Anglers concerned with the future
of the striped bass should go back to the section of Addendum II that I quoted
above, the section that empowers the Management Board to change the plan by a
simple Board vote, and note one seemingly innocent parenthetical, the one that
says “the rebuilding deadline (currently 2029) [emphasis added]”
Maybe I worry too much, but I can’t
help but think that the “currently 2029” language was added because someone in
considering the possibility that, if rebuilding by 2029 looks a little too
hard, the Management Board might just want to extend the deadline out a few
years, although such extension would be contrary to the explicit provisions the
management plan.
Yet history tells us that the
Management Board has delayed taking action before.
I can easily argue that its November
2011 decision not to cut harvest, in the face of a stock assessment update
predicting that the stock would become overfished within six years if nothing was done, was the
first in a series of bad decisions that put the stock in the depleted state
that it finds itself in today. I can
also argue that, when it followed the advice of then-Fishery Management Plan
Coordinator Michael Waine, and so failed to follow the clear dictates of the
management plan, which required it to initiate a rebuilding plan at that point, it lost
its last, best chance to prevent a serious stock decline.
I hate to think that the
Management Board might not have learned those lessons from its past.
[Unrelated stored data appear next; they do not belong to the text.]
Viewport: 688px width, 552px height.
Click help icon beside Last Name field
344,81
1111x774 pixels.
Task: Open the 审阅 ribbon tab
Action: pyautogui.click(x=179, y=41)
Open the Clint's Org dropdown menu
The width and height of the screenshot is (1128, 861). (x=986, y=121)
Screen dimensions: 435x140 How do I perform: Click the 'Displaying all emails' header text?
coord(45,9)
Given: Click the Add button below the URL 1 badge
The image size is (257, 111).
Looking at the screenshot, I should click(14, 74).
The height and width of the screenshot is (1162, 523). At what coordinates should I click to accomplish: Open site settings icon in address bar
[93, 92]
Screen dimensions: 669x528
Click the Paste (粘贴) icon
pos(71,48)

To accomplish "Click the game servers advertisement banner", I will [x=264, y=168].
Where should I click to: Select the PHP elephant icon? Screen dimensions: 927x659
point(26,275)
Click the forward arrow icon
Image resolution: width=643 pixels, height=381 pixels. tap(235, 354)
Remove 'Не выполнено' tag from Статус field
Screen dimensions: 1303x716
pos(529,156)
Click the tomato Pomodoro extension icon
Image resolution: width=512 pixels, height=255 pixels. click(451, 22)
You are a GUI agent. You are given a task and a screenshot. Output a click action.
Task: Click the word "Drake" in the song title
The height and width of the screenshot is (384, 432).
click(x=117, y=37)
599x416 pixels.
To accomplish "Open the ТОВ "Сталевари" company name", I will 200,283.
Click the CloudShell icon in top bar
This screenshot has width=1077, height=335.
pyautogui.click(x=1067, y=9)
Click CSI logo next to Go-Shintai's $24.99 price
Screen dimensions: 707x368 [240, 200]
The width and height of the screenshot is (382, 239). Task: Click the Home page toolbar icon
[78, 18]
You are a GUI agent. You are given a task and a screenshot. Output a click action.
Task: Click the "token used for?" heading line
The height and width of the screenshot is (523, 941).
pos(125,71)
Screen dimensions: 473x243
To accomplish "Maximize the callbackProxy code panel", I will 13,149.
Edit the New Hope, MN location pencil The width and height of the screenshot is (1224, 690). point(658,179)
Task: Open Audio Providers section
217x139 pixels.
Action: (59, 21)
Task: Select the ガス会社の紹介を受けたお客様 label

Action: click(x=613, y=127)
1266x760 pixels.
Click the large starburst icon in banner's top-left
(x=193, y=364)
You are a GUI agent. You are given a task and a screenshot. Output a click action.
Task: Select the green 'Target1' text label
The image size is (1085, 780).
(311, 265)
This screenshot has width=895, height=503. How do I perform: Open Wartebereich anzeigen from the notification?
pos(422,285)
In recent years—really, since the Amendment 7
process began—it seems to have grown more responsible, and more responsive to
the needs of the striped bass stock and the advice provided by the great
majority of stakeholders.
It would be a shame if the Board
began to regress.
The Management Board must rebuild
the striped bass stock by 2029, within the 10-year timeframe provided in the
management plan.
But at the same time, it must do
the job right, and not rely on unenforceable, unquantifiable, unjustifiable
actions such as no-target closures, that might make some people feel good, but
won’t do much to help the striped bass.